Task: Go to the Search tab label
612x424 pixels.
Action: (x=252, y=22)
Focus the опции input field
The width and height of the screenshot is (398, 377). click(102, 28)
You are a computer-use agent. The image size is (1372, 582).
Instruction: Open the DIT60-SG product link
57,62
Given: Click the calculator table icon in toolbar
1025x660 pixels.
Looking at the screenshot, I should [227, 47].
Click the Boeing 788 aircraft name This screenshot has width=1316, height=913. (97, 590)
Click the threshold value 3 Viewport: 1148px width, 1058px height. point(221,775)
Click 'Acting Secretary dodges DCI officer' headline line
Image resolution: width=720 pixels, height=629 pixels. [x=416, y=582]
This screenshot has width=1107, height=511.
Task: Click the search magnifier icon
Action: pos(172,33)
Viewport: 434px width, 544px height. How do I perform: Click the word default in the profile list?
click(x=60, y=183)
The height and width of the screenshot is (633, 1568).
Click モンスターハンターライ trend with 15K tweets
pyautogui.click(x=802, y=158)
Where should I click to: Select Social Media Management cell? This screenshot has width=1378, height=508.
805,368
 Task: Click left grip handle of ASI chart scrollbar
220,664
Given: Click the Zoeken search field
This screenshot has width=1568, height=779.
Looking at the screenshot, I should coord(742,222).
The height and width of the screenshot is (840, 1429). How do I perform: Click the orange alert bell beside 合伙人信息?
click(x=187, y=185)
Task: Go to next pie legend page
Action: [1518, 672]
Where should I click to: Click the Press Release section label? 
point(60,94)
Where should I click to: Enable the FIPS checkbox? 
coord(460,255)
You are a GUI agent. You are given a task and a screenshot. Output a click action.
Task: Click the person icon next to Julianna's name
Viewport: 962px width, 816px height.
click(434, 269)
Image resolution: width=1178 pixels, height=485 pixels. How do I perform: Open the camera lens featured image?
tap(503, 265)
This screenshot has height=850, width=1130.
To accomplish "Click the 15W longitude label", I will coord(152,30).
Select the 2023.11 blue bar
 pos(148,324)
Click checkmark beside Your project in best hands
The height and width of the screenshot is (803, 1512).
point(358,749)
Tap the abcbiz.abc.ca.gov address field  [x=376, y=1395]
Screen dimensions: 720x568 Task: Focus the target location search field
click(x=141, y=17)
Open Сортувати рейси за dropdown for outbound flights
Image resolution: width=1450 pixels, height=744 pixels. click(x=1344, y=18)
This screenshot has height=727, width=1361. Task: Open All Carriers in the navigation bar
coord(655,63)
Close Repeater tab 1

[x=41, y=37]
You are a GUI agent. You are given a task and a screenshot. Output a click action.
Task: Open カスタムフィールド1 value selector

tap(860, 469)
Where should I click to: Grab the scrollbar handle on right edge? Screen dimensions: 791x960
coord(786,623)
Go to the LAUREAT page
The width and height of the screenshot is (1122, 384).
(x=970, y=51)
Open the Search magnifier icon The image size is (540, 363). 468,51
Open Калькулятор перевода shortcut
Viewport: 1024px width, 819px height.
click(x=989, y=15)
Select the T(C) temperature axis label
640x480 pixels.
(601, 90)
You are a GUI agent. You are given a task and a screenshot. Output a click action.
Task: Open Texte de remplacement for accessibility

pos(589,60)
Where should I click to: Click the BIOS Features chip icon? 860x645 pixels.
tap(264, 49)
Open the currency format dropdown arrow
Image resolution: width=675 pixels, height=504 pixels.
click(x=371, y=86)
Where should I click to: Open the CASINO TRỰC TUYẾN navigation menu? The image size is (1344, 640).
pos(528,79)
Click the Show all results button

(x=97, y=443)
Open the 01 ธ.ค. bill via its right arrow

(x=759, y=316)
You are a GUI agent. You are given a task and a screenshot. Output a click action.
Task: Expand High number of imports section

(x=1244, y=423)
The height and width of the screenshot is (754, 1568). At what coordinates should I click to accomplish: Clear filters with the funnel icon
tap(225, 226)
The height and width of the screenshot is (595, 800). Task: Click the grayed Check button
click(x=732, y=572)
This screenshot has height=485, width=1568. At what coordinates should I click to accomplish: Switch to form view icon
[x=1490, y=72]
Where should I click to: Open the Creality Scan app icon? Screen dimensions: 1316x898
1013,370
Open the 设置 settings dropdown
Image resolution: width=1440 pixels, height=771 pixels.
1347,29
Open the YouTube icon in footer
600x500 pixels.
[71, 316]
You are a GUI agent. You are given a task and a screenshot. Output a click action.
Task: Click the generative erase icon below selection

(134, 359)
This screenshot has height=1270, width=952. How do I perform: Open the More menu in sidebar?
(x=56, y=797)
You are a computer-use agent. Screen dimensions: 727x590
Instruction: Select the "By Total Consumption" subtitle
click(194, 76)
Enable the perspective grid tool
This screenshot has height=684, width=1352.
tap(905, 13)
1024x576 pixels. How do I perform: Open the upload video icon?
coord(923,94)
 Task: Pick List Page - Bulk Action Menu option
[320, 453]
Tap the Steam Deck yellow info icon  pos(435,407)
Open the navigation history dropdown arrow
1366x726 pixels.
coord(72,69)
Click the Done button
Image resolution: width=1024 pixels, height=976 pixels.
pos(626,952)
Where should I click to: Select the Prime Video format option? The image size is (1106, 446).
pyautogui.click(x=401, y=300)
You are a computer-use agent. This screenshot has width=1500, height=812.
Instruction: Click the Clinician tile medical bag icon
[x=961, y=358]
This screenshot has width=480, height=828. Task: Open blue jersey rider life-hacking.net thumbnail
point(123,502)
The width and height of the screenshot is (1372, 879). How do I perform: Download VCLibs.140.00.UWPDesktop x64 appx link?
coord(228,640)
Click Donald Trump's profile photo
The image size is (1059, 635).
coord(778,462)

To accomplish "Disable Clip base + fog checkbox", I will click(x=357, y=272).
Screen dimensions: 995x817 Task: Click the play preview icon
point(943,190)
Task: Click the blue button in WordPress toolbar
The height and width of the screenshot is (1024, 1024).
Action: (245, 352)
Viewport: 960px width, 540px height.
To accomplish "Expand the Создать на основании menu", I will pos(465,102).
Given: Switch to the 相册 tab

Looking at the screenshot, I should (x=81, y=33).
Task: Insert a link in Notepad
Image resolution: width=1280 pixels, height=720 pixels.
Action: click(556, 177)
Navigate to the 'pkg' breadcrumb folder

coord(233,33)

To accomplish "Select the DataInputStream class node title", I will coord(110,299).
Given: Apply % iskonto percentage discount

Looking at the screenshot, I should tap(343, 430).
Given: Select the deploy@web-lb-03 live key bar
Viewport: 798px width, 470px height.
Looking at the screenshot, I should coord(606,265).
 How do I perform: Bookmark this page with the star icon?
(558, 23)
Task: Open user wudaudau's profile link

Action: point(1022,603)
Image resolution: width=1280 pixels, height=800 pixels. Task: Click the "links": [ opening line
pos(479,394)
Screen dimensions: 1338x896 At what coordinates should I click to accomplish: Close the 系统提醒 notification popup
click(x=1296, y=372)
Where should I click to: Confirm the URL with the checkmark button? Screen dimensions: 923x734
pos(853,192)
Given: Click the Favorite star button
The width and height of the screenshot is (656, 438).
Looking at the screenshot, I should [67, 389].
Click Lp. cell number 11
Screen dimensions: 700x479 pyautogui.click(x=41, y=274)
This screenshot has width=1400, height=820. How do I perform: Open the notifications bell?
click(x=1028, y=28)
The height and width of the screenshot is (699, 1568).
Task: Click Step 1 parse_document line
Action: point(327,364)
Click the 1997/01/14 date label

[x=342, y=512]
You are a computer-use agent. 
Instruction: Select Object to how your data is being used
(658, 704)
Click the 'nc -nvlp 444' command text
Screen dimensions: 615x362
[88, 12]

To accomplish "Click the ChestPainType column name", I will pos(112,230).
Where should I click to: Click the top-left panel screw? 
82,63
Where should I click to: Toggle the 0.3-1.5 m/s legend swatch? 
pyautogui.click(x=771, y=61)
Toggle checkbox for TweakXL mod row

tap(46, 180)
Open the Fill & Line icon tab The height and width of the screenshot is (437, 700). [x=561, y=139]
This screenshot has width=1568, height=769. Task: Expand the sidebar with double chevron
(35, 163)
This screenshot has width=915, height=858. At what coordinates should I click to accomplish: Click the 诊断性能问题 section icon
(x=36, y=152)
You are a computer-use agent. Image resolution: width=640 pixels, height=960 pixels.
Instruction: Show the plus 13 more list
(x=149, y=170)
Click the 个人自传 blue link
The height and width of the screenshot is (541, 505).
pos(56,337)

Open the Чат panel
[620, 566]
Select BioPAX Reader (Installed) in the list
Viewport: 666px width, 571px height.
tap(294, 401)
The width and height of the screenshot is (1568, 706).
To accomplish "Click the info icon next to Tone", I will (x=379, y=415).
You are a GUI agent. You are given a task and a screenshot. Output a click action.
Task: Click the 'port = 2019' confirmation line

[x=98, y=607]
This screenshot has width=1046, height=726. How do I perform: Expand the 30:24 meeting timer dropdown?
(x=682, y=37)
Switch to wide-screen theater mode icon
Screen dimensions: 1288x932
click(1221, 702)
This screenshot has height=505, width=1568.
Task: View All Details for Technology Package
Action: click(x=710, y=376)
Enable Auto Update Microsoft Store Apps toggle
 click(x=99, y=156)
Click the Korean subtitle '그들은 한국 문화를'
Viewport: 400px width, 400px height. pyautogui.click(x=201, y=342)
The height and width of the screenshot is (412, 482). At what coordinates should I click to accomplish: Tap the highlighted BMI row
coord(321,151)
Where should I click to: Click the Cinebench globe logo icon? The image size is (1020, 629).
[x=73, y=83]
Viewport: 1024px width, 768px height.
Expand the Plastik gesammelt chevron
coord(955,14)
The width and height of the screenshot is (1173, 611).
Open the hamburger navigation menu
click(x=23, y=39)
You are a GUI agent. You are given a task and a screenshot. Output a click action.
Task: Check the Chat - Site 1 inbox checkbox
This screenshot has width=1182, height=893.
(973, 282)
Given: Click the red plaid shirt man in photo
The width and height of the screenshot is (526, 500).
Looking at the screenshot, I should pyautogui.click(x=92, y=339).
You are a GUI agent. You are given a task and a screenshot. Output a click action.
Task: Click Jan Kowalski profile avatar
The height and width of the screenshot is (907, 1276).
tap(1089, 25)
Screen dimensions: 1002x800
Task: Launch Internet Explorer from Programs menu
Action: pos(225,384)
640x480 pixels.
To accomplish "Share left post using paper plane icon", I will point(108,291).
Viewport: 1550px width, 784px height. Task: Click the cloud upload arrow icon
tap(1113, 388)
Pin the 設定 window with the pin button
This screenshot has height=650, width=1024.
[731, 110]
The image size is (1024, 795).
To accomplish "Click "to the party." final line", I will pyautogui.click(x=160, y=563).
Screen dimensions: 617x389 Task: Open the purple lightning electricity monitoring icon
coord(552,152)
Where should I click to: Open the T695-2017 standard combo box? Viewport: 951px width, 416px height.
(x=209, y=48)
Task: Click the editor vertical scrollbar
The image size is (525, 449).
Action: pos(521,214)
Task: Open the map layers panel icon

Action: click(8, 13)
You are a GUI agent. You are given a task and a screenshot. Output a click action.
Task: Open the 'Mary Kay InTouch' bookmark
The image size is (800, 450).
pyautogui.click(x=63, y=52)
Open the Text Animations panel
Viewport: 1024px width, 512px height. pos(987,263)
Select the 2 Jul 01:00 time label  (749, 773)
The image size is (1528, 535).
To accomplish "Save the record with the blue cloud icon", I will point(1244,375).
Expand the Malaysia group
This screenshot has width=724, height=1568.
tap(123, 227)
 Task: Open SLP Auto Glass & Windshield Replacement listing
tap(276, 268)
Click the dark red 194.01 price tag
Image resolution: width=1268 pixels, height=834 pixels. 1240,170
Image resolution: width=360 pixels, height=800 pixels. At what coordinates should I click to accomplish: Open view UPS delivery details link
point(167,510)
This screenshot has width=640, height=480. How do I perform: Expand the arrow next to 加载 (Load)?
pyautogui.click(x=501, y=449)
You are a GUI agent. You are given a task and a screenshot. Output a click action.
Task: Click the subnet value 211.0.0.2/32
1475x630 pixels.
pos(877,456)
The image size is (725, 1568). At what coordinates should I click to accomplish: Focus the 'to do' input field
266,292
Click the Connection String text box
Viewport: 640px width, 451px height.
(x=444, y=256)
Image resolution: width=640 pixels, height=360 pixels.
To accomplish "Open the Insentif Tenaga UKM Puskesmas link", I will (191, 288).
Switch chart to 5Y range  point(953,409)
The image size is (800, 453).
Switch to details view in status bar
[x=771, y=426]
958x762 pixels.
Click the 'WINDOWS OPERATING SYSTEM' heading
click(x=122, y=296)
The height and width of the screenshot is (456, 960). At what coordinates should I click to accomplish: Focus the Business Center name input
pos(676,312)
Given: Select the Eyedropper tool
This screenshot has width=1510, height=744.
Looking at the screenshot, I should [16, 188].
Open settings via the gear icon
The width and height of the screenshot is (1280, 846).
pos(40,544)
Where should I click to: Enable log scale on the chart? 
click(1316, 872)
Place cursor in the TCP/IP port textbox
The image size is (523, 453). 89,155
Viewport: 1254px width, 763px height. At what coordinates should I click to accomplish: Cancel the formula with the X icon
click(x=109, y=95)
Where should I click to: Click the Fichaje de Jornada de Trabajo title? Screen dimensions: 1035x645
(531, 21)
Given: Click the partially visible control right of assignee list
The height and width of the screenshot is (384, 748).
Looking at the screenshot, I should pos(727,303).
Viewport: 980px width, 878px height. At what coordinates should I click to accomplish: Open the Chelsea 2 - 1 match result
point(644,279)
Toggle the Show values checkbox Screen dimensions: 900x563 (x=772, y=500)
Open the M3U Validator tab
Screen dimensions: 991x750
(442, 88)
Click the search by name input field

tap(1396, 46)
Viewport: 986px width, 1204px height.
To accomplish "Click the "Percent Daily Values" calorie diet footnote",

*****

Return only the lines running from the line with "Given: Click the partially" to the last line of the records, both included, exactly as written.

Given: Click the partially visible control right of assignee list
The height and width of the screenshot is (384, 748).
Looking at the screenshot, I should pos(727,303).
Viewport: 980px width, 878px height. At what coordinates should I click to accomplish: Open the Chelsea 2 - 1 match result
point(644,279)
Toggle the Show values checkbox Screen dimensions: 900x563 (x=772, y=500)
Open the M3U Validator tab
Screen dimensions: 991x750
(442, 88)
Click the search by name input field

tap(1396, 46)
Viewport: 986px width, 1204px height.
To accomplish "Click the "Percent Daily Values" calorie diet footnote",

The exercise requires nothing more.